### [REQUIRED TASK]
Reproduce word for word the passage of the gratitude piece below that opens with the words containing "In this winter" and closes with "friend the cormorant.".

With Gratitude
Yesterday, I came across a picture I took last summer of the cormorant who sometimes joins me when I row on a pond that sits in the countryside near our home. It’s quite a well known pond where Henry David Thoreau made his home. Walden Pond is a peaceful oasis away from the summer heat and a place we head to as often as we can during the warmer months. There I can row endlessly across the water with nothing more than the sound of the birds and the wind. The cormorant in the photo reminded me of how grateful I feel when I am surrounded by nature and he is at my side.
In this winter season of rest and reflection, I am reminded of how grateful I am for so much. I am grateful to choose to slow down, simplify and savor the magical moments that happen. I am grateful to be mindful. Though I have always practiced appreciation, I’m not sure I consciously practiced gratitude.
I do practice gratitude now and it brings me joy. When I am conscious of being grateful for something, I am much more likely to value it. So it goes with my friend the cormorant.
I began to include a section in my morning journal where I list things I am grateful for, things I have made happen and goals I will work towards. It’s a very short but powerful reminder that what we value drives/ motivates our hopes and dreams. And that by making those intentions known in our written word, we are practicing being mindful.

### [GIVEN ENTRIES]
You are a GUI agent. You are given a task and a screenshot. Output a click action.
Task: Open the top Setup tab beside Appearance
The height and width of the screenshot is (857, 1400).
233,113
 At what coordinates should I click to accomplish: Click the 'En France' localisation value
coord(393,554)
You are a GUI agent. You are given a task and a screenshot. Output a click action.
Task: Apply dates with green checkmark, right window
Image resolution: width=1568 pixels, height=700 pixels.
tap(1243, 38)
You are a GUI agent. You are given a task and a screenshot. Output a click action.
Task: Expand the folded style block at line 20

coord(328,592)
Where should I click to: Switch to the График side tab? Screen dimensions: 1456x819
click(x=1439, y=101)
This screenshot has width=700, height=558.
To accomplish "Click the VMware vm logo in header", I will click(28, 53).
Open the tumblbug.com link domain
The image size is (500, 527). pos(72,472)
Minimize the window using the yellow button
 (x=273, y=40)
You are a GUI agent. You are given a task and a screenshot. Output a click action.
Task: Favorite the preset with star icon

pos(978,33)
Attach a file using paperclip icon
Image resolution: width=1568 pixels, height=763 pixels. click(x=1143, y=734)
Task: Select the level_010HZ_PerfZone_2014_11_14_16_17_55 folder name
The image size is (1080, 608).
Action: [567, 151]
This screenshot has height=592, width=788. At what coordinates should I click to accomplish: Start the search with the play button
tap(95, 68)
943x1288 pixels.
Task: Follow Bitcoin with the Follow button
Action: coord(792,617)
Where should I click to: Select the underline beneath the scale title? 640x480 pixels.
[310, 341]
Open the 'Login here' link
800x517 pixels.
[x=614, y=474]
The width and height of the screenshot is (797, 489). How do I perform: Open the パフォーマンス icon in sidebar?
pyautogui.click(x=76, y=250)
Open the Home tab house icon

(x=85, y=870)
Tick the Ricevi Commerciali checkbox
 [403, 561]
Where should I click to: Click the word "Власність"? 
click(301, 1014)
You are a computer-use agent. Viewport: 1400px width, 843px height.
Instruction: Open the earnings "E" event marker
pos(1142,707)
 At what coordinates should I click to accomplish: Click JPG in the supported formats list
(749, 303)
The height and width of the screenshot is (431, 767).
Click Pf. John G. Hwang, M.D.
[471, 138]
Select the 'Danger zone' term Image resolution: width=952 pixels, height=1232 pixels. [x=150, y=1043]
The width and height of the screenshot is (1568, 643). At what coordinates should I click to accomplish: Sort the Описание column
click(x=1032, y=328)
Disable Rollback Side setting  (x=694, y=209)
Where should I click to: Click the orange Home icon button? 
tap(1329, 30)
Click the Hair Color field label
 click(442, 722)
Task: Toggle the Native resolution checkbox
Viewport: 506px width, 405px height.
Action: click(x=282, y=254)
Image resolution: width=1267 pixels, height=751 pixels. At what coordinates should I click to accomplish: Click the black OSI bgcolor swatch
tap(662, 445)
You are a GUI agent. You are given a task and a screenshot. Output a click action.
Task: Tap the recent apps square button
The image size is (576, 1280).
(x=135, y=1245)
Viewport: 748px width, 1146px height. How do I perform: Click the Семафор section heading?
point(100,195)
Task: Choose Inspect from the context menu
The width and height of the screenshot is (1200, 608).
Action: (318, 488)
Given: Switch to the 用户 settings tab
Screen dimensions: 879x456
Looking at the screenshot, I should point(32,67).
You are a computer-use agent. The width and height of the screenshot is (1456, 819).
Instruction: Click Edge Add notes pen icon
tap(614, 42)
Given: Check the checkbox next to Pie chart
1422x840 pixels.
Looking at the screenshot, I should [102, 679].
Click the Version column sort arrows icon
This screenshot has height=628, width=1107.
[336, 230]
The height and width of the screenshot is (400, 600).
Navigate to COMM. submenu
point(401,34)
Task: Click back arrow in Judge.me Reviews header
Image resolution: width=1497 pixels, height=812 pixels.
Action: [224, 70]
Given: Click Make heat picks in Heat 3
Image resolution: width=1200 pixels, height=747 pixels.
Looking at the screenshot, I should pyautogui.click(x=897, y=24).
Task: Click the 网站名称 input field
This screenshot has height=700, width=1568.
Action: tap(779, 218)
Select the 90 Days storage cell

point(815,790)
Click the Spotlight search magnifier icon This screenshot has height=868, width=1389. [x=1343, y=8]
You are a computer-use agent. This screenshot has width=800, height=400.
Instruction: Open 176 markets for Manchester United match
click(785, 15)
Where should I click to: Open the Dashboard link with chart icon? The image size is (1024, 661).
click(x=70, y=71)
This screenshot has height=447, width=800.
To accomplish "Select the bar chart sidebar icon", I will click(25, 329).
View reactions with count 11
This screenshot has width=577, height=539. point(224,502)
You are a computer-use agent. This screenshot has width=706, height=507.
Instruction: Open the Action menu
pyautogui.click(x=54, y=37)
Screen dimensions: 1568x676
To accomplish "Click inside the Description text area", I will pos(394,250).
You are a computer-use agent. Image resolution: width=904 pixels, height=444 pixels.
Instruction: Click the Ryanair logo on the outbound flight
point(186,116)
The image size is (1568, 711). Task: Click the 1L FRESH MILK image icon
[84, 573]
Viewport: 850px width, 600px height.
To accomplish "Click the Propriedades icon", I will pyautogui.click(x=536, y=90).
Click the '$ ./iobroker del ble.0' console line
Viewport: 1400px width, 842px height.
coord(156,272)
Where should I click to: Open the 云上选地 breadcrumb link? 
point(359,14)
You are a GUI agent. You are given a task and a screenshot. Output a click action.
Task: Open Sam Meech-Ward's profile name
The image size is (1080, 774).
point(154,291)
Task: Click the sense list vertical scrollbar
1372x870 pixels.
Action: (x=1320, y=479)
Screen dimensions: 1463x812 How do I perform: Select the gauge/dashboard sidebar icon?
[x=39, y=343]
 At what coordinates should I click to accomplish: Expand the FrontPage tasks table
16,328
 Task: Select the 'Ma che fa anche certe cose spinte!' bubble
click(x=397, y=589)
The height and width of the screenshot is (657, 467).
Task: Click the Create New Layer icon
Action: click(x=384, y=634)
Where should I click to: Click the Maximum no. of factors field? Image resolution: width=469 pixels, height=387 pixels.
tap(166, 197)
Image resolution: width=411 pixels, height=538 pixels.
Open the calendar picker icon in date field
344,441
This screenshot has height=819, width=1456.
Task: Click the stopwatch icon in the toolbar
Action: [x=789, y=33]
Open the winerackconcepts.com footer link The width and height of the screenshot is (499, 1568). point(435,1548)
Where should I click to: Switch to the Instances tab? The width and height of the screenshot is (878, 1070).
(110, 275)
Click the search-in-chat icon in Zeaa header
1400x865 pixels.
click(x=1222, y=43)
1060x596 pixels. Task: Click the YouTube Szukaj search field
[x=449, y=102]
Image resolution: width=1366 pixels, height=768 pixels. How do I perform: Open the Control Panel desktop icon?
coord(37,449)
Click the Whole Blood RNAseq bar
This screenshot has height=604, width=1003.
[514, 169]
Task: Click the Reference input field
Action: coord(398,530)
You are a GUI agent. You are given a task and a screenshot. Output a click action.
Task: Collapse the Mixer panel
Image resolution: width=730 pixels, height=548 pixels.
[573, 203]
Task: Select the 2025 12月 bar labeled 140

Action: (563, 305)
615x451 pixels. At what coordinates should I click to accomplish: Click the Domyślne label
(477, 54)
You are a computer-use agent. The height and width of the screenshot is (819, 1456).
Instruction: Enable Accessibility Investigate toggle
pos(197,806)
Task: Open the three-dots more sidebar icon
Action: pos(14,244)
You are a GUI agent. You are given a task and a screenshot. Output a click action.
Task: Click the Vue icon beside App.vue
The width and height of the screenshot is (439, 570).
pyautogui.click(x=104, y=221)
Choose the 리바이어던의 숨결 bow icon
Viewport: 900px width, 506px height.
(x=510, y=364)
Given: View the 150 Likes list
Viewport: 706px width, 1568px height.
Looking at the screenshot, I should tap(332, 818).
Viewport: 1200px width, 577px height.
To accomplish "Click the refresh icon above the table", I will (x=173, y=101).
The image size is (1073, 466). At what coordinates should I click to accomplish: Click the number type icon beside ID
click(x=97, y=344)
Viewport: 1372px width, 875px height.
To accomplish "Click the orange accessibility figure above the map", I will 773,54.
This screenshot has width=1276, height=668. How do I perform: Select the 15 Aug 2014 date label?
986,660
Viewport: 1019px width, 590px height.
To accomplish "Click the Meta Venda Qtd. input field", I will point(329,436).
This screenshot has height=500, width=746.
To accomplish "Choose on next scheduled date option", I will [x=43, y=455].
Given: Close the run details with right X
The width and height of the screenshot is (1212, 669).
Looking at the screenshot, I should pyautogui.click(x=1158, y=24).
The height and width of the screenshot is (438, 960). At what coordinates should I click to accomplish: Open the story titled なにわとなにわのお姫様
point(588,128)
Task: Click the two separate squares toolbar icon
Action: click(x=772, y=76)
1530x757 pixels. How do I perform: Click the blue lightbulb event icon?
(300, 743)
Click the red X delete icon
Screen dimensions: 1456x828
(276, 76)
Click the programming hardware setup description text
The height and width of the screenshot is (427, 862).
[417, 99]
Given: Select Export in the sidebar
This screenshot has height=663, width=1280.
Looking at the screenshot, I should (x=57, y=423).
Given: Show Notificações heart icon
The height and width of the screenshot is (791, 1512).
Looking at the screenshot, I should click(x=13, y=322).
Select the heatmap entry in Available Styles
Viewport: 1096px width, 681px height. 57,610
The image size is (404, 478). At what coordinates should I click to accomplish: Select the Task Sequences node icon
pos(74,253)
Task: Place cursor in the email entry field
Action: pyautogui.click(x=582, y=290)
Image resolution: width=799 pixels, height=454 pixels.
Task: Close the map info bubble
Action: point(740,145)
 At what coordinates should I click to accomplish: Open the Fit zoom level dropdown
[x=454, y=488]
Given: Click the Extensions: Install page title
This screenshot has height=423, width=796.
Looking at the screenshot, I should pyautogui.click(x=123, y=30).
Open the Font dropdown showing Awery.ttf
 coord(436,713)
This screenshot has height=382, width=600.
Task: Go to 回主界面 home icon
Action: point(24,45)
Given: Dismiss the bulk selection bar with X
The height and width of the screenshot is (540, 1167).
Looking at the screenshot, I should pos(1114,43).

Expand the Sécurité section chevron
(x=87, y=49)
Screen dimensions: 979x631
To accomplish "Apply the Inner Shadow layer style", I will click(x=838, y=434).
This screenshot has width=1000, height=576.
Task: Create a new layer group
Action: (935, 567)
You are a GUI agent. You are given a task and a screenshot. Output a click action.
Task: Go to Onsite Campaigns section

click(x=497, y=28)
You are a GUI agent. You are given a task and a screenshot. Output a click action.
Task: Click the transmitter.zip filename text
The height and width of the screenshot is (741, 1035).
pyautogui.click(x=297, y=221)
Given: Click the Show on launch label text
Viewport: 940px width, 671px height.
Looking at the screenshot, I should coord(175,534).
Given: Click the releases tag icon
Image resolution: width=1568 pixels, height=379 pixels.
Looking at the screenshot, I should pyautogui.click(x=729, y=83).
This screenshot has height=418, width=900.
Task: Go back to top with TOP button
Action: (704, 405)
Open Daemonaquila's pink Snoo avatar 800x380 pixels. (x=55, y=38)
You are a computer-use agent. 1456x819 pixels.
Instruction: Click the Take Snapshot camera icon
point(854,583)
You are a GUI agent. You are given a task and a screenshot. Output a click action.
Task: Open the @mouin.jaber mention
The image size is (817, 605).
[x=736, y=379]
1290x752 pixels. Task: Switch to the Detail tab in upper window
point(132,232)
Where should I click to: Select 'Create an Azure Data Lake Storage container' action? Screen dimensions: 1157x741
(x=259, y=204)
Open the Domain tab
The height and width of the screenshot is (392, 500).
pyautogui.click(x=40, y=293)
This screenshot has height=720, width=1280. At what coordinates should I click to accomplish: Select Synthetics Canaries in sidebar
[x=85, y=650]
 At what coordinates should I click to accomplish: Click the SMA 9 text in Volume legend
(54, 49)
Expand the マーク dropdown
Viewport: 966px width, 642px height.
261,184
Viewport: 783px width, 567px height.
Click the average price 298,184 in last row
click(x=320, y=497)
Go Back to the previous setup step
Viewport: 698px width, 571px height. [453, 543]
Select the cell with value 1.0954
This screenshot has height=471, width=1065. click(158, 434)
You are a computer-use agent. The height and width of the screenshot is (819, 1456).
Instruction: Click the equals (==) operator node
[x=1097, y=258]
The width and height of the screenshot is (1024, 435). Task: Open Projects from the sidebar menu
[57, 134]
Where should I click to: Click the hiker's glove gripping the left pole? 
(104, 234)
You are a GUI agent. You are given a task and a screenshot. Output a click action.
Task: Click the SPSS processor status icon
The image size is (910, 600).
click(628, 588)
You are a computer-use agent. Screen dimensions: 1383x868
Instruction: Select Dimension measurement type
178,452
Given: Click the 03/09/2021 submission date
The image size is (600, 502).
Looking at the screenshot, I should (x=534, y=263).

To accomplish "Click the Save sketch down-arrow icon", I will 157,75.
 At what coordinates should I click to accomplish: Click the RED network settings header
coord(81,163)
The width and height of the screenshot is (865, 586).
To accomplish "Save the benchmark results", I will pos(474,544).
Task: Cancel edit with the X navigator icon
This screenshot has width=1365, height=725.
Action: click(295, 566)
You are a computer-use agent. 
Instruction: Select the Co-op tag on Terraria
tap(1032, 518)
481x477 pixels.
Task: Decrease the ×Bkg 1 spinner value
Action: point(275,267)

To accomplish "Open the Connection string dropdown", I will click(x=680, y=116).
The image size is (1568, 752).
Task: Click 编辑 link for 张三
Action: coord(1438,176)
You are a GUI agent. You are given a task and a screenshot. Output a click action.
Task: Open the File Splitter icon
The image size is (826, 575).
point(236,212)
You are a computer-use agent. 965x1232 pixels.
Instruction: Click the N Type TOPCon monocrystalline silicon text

### [RESULT BELOW]
In this winter season of rest and reflection, I am reminded of how grateful I am for so much. I am grateful to choose to slow down, simplify and savor the magical moments that happen. I am grateful to be mindful. Though I have always practiced appreciation, I’m not sure I consciously practiced gratitude.
I do practice gratitude now and it brings me joy. When I am conscious of being grateful for something, I am much more likely to value it. So it goes with my friend the cormorant.